Sankara (and Ramanuja) interpret the word asabadam (meaning 'not mentioned in the Upanishads') in ईक्षतेर्नाशब्दम् to mean the pradhana of the Samkhyas, and na (meaning not) as the denial of pradhana being the cause of the universe, because it is not mentioned in the Upanishads. For Badarayana, the word 'ikshate' (meaning seeing or thinking) refers to Brahman, who visualized and created prana (the vital force, Prasna Upanishad VI.3-4), and created the worlds (Aitareya Upanishad I.i.1-2).

Sankara, in his commentary on the Brahma Sutras, argues:
- A. insentient pradhana cannot illuminate sattva, which can only be illumined by the consciousness of the witnessing Soul,
- B. an insentient pradhana cannot have the sentient Atman or Brahman as its essence,
- C. Atman implies a conscious entity in the primary sense which can instruct; here Brahman is that Existence which visualizes and not Pradhana,
- D. Pradhana is not even indirectly referred to by the Upanishads as the sentient Atman; even if it is the cause of all objects of experience, it will still remain unknown, because the experiencing subjects as a class are not modifications of Pradhana,
- E. sentient beings can merge only in a conscious entity which Pradhana is not,
- F. consciousness is apprehended uniformly as the first cause,
- G. Shvetashvatara Upanishad (VI.9) introduces the all-knowing God, who has no master or originator or ordainer, as the cause and the ordainer of the masters of the organs.

According to Chattopadhyaya, sutra I.i.12 – आनन्दमयोऽभ्यासात्, is textually wrong, it should have been worded anandobhyasat because ananda is absolute freedom; if ananda is embodied it becomes non-limited, i.e. subjected to limitation.

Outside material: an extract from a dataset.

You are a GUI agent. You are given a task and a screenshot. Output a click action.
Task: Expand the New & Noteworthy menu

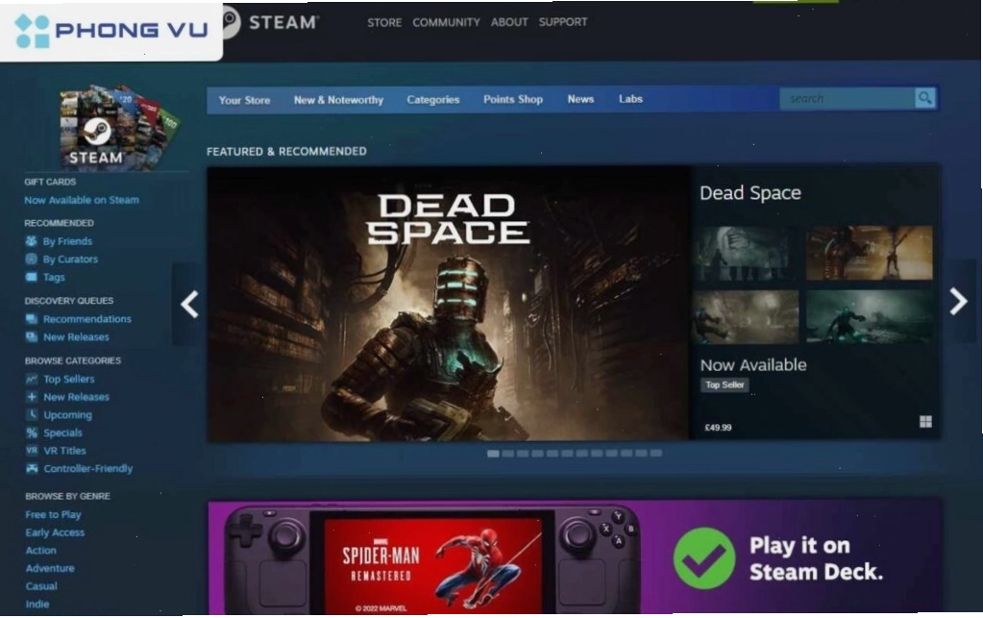click(x=338, y=100)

According to Sivananda, the inert pradhana cannot create, because activity is necessary for creation. It is not a directive intelligent entity which could initiate activity, and there is no external agency to urge it to act, or restrain it from action. A spontaneous action of pradhana is not possible; it cannot modify in the absence of purpose, and it cannot have a desire to evolve. Purusa is intelligent and indifferent, but there is no third agency to bring Purusa near Pradhana to effect a connection between the two for starting the activity of creation. Pradhana cannot be active, because there can be no relation of principal or subordinate guna, when the gunas are in equilibrium to constitute Pradhana. Creation cannot proceed from inert or dead matter.

===Madhvacharya===
Madhva, the founder of Tattvavada (Realism), interprets the word asabadam to refer to Brahman, who is inexpressible because he is an object of knowledge. Madhva contends that an object presented in illusory perception is an absolute unreality, and no illusion can be explained without the acceptance of two necessary reals – adhisthana ('substratum') and pradhana ('prototype') of the superimposed object (aropya). In the Dvaita school of Hindu philosophy, Ishvara, the cause of the universe is the svatantra tattva ('independent reality'), and the created universe is the asvatantra tattva ('dependent reality'), which is a transformation of pradhana ('matter').